## Instruction
Please edit the lines from the line with "Home (943, 167)" to the line with "Search (993, 167)", replacing "Product" with "Item" and leaving everything else unchanged. Give back only those lines.

-- -- --

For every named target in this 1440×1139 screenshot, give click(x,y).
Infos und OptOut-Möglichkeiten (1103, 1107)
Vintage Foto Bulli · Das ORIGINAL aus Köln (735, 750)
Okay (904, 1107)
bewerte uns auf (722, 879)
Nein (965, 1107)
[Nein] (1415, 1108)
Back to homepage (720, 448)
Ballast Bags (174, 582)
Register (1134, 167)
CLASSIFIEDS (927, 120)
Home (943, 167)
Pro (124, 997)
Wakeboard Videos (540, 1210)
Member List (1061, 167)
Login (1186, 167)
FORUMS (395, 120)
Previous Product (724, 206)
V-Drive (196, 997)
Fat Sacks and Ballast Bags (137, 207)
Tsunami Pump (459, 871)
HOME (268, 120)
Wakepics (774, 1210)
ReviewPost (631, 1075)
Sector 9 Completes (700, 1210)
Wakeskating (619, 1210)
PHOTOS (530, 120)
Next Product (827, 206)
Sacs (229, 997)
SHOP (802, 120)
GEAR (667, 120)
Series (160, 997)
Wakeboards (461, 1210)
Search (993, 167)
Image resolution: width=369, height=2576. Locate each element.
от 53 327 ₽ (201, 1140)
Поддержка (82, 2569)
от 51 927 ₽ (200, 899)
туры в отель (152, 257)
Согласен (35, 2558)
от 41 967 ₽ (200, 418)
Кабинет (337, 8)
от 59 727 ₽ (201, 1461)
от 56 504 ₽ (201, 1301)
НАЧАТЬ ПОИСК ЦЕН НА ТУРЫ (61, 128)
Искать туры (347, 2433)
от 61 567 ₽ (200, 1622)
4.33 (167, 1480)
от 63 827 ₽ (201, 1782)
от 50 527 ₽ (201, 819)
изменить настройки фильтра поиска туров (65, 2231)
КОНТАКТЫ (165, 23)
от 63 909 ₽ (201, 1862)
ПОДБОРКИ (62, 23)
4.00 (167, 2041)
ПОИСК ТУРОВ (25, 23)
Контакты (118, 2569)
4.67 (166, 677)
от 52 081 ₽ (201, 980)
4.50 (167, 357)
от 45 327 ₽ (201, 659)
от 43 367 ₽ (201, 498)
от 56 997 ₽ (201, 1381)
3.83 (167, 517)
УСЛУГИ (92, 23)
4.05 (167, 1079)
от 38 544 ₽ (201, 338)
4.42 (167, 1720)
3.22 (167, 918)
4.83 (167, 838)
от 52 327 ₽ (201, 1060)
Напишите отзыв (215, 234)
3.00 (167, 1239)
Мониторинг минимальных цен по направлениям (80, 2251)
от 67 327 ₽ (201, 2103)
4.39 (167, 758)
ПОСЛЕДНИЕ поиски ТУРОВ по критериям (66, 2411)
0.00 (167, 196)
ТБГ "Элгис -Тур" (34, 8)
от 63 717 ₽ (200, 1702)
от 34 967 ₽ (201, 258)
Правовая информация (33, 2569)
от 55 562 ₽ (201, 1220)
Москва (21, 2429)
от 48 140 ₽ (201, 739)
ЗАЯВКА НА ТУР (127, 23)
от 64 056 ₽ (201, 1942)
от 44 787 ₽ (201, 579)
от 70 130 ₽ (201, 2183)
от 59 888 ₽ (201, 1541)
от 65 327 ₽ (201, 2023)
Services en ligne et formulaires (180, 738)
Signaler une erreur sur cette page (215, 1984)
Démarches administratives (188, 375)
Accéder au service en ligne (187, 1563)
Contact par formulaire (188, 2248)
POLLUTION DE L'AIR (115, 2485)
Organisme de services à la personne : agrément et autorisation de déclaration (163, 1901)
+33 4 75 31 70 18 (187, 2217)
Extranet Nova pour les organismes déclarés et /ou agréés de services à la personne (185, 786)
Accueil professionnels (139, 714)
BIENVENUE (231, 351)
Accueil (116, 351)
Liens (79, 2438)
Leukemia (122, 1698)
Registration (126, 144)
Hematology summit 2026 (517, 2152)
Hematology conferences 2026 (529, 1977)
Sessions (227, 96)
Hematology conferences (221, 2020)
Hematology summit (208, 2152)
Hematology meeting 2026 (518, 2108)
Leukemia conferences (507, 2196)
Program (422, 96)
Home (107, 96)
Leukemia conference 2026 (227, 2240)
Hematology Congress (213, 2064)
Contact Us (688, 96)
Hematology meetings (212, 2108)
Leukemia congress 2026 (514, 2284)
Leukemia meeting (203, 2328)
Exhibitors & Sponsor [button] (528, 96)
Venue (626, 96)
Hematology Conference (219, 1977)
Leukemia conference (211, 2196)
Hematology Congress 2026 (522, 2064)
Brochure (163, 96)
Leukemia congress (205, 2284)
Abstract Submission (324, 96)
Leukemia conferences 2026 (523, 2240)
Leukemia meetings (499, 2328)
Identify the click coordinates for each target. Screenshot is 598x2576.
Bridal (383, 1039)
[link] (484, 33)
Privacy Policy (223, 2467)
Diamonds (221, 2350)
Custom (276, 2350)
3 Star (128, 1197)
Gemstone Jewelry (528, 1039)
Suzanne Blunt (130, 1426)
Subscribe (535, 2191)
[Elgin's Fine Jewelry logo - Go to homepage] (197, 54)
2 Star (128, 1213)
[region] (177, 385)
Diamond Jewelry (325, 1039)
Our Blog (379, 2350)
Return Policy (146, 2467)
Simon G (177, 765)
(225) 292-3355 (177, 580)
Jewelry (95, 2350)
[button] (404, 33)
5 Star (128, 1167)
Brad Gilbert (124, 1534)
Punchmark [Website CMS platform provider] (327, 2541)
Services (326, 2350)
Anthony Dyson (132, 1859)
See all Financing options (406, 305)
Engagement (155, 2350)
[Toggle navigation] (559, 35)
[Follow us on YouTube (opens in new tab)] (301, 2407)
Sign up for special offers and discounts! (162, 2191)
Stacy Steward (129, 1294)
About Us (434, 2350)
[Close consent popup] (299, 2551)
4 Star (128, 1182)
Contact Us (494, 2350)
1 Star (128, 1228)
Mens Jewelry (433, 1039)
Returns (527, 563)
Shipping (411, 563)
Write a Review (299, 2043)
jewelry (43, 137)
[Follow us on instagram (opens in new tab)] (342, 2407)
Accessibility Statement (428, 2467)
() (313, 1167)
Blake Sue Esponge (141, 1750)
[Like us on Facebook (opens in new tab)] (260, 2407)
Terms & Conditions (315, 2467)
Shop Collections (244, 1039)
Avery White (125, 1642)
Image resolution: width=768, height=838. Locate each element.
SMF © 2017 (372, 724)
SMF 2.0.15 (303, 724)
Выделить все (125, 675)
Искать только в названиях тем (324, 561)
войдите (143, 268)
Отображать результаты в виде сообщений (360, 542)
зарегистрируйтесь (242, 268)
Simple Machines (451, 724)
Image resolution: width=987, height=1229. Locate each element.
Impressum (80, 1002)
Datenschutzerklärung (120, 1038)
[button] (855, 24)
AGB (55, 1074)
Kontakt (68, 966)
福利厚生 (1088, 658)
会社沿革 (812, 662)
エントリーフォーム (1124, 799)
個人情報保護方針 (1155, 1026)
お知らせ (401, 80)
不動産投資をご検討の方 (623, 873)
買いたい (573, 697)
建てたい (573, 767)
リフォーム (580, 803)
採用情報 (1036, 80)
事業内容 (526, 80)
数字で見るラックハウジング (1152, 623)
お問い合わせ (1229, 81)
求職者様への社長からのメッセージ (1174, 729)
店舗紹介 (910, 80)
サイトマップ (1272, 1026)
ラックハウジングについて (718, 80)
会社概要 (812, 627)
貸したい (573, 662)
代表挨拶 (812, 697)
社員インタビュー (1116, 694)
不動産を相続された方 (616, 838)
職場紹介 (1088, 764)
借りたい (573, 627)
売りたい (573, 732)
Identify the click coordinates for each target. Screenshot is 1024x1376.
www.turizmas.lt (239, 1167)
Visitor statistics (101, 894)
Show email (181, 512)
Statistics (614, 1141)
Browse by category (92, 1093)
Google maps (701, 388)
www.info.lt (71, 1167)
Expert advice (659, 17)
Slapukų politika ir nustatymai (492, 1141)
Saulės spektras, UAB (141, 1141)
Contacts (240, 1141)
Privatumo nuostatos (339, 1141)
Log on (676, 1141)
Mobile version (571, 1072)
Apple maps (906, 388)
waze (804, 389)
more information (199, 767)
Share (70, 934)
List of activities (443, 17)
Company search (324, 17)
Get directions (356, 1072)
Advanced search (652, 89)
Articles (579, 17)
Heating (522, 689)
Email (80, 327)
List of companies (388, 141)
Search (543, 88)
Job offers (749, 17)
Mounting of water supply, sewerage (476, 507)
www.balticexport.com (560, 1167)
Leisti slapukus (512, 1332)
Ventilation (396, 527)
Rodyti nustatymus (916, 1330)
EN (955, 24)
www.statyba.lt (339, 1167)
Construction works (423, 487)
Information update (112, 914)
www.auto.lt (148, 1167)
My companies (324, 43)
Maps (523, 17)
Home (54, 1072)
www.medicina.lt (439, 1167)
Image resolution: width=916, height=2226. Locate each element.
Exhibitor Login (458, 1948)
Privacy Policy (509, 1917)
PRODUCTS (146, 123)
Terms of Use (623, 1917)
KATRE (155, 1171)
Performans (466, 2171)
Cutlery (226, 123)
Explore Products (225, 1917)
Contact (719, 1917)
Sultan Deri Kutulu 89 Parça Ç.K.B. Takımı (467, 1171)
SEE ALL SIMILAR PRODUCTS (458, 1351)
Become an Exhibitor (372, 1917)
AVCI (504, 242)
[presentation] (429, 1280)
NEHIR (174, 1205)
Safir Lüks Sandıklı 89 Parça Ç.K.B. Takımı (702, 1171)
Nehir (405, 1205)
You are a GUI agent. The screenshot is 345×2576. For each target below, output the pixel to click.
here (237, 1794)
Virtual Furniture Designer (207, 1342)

-- -- --

## Task solution
Home (943, 167)
Pro (124, 997)
Wakeboard Videos (540, 1210)
Member List (1061, 167)
Login (1186, 167)
FORUMS (395, 120)
Previous Item (724, 206)
V-Drive (196, 997)
Fat Sacks and Ballast Bags (137, 207)
Tsunami Pump (459, 871)
HOME (268, 120)
Wakepics (774, 1210)
ReviewPost (631, 1075)
Sector 9 Completes (700, 1210)
Wakeskating (619, 1210)
PHOTOS (530, 120)
Next Item (827, 206)
Sacs (229, 997)
SHOP (802, 120)
GEAR (667, 120)
Series (160, 997)
Wakeboards (461, 1210)
Search (993, 167)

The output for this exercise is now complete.